You can call me DrMagnus! The somewhat rural, small state university I work at is a good deal the like the Sanctuary run by my namesake! Trust me, this place is full of Abnormals - vampires (you know who you are!), shapeshifters (fellow faculty members who change at a moment's notice), werewolves (why does administration act so weird when it gets to be a full moon?), and lots of unusual people (like the barefooted kid in the kilt with the massive walking stick that calls himself a Shaman). And the occasional normal person (myself not included).
Rumor has it that at one time the nearby mental health facility was considered a possible location for our college, the College of Hamster and Gerbil Science. I wish they had bought that building! I will need a padded cell within two weeks.
I have to go to Old City with a small pack of senior abnormals to deliver a corporate-sponsored Hamster Habitat. Here are a sampling of the topics I learned about from last trip I made with them: (a) if you live in a rural area you can go outside naked and no one cares, (b) hamsters will eat their babies, (c) that there are a variety of ways to hide illegal drugs in your car, (d) that mutual comrate C (not in this group) and his bride HAD NEVER done you know what (my euphemism substituted here) before they married? (they are very, very concerned for this new groom) (e) that you can bet a group of seniors WILL INDEED insult the company supporting their senior project.

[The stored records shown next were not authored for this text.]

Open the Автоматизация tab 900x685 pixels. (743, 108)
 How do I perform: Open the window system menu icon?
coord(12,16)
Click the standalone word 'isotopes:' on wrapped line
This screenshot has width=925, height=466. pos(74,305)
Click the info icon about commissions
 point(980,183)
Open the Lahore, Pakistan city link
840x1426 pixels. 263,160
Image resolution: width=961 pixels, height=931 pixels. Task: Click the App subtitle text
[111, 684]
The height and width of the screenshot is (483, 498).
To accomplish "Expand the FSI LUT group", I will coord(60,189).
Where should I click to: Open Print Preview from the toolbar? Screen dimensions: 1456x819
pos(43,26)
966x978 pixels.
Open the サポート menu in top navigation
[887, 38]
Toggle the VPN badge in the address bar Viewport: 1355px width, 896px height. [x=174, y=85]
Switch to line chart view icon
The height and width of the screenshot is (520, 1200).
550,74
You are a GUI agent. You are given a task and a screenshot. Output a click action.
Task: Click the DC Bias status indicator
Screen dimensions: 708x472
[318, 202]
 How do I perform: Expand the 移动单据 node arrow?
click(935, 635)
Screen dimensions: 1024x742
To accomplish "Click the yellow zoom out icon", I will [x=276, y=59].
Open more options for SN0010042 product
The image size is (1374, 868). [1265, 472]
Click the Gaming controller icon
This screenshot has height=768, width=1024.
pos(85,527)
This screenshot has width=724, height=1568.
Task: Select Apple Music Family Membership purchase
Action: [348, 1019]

We have a driver ... I will call him Mr. Ice. He has incredibly selective hearing, nerves of steel, and the patience of 1,000 Zen Buddhist monks. How I envy this man.
I cannot avoid escorting them. First, it would be a crime against Old City to release them into the public and this stage of their academic development. Second, my boss would not be happy. Not at all happy. We don't want to make him angry. We won't like him when he is angry.
How do I transport a group of abnormals to Old City without ending up in the asylum? I think I will go on Am@z0n and look for a tranq pistol (for myself!) and some industrial strength ear plugs. If you don't hear back from me within three weeks, you will know I have snapped.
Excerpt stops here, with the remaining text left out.